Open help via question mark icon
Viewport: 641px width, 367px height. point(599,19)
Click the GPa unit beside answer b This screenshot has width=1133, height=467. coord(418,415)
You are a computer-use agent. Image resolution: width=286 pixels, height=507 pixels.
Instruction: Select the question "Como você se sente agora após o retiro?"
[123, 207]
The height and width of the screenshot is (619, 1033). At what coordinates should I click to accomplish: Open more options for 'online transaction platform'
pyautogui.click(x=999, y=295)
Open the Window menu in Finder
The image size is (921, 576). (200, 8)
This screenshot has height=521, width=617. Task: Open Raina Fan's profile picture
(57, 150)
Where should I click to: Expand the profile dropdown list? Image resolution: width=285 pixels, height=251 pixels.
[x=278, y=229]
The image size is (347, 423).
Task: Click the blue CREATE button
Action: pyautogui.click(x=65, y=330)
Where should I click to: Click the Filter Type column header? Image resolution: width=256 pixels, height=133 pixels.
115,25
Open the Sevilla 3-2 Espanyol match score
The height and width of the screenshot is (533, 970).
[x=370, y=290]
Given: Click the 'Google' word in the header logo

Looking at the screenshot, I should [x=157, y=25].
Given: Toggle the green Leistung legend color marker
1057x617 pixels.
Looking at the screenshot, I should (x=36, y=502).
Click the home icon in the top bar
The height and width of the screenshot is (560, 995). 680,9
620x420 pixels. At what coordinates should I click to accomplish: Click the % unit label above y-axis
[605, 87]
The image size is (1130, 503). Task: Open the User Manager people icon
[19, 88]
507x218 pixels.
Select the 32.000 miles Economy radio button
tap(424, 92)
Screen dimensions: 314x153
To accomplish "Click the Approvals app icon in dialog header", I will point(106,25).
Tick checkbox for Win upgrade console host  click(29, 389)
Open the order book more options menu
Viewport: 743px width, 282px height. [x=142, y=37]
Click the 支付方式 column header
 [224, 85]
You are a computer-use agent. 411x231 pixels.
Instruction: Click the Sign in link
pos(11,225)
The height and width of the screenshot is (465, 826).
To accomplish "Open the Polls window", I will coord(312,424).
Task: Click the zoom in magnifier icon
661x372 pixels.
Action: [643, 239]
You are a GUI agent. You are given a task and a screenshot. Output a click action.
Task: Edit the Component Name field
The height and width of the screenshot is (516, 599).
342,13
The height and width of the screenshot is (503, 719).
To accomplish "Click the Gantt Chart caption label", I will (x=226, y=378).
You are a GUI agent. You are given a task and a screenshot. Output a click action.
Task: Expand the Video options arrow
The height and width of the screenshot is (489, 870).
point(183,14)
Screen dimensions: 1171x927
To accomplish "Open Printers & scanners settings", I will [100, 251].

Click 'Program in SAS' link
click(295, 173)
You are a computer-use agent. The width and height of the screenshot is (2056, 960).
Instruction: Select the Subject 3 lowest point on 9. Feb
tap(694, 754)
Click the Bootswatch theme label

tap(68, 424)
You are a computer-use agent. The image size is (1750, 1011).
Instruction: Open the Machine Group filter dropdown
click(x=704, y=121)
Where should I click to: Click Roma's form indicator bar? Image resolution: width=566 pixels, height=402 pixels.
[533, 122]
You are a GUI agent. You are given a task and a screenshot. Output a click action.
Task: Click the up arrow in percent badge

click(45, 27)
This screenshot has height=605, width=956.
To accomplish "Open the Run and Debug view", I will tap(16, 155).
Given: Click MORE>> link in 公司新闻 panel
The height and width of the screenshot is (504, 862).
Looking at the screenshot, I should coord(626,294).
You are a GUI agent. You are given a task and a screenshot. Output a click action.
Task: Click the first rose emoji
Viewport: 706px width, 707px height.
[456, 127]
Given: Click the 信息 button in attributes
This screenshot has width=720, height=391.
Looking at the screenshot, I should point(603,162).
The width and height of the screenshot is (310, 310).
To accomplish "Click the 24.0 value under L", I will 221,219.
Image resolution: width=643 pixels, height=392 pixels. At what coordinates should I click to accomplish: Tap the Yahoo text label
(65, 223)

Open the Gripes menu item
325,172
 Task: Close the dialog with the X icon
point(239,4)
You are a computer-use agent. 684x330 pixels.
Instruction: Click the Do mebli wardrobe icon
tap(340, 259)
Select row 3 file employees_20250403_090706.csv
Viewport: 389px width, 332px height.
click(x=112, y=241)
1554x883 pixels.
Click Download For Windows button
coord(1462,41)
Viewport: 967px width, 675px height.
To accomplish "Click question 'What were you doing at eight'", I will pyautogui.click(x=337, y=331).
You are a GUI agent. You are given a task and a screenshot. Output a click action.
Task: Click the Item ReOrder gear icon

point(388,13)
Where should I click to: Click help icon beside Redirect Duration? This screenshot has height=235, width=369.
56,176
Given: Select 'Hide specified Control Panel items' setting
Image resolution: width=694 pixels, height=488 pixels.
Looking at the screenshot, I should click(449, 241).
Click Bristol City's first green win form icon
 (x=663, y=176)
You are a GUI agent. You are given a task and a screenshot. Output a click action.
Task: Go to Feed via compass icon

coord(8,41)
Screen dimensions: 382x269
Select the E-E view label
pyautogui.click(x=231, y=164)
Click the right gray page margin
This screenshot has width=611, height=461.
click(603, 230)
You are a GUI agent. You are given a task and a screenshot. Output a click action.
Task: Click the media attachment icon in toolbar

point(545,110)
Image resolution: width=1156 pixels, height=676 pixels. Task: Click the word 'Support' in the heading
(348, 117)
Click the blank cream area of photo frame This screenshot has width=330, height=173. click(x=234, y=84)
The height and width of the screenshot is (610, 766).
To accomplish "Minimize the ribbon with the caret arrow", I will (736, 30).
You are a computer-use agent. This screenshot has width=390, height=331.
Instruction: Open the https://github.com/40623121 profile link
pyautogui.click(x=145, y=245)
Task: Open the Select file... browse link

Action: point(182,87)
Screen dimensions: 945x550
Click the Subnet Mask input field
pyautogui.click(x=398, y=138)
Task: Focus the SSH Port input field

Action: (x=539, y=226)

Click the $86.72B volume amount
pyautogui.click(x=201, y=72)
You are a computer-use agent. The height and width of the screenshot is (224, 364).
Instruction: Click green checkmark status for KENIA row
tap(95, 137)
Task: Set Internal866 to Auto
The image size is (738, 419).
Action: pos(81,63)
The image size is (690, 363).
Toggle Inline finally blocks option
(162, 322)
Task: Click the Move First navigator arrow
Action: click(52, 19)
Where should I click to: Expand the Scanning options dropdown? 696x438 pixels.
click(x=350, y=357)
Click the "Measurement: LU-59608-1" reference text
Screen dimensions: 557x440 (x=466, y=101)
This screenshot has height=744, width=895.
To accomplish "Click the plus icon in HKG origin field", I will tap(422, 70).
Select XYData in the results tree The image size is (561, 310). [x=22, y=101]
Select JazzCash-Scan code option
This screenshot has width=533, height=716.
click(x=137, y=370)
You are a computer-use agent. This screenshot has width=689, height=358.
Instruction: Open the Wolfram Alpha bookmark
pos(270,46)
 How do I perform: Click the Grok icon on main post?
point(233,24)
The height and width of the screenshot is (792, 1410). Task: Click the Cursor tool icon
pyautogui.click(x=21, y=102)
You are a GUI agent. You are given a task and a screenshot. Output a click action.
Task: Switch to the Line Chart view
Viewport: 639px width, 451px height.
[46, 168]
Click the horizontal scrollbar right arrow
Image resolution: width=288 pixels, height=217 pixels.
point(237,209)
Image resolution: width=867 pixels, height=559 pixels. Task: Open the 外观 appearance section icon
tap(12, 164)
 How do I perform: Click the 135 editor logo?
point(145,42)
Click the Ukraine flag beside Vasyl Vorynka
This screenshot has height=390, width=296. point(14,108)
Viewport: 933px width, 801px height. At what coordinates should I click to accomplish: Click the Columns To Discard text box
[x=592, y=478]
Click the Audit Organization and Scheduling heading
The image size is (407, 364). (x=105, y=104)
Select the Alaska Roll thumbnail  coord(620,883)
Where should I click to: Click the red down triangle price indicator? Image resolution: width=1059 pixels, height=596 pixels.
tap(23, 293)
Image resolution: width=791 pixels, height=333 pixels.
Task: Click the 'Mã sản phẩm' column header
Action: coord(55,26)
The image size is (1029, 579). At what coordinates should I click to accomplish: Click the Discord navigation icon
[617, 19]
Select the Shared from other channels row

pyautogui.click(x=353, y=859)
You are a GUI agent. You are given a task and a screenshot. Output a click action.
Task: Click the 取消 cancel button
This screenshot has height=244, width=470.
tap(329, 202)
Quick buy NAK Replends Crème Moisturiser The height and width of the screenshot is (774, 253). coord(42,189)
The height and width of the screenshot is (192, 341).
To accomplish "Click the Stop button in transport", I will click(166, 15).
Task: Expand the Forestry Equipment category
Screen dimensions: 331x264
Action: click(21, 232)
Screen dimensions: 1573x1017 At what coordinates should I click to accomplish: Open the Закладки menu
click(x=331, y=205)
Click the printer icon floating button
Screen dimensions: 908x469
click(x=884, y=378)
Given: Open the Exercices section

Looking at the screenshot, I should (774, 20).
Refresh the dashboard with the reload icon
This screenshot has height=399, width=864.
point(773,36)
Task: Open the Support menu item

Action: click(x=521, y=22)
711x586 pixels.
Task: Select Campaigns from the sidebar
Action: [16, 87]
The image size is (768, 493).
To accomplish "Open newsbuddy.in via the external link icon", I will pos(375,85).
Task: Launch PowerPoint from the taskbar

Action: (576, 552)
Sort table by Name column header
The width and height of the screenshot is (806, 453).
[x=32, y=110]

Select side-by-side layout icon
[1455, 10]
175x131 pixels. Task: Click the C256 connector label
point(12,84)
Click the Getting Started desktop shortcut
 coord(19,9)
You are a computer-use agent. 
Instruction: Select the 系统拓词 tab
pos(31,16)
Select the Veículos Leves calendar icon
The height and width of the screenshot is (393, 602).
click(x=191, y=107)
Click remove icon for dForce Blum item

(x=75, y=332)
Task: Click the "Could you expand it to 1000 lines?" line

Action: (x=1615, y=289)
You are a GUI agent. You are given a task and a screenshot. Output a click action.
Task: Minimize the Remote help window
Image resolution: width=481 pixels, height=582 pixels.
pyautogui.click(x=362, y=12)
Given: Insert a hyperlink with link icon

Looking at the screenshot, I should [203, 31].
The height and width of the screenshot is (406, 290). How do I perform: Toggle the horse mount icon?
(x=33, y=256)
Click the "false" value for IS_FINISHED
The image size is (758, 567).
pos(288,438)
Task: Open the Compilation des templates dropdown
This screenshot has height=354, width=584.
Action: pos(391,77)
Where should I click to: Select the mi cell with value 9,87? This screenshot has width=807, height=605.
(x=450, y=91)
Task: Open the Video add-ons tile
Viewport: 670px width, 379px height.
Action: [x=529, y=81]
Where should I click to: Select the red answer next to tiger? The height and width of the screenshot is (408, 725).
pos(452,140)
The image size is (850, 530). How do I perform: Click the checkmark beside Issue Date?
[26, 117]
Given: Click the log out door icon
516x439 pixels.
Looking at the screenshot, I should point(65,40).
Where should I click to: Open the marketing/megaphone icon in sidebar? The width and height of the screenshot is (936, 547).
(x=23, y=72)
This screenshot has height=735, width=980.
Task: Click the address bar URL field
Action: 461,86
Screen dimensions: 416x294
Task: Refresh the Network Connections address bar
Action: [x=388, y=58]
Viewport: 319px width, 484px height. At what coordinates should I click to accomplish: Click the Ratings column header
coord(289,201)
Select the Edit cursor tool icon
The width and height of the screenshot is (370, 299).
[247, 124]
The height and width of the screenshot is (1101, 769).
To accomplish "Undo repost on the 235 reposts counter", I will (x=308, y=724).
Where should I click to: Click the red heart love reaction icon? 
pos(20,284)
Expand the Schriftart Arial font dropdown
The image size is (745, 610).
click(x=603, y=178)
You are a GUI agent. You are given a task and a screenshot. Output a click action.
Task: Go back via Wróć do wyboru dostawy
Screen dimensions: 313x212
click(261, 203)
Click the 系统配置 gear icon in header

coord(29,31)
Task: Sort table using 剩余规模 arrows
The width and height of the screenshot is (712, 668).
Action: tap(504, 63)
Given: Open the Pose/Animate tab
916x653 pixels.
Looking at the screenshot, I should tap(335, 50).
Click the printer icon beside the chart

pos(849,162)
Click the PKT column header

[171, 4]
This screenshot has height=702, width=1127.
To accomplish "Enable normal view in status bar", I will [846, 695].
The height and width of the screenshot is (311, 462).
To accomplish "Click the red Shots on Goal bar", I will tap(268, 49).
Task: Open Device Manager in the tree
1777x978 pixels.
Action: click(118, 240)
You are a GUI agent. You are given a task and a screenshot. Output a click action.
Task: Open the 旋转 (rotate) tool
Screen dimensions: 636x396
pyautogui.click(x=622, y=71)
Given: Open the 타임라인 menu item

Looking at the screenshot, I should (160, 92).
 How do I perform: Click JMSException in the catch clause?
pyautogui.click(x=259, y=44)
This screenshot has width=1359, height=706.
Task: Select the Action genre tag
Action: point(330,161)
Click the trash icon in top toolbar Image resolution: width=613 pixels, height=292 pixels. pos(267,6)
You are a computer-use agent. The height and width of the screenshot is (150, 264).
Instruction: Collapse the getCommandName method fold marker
********************
Once you find the string "Minimize" in a line of the records, copy that line.

> [THE COMPLETED TASK]:
To accomplish "Minimize the ribbon with the caret arrow", I will (736, 30).
Task: Minimize the Remote help window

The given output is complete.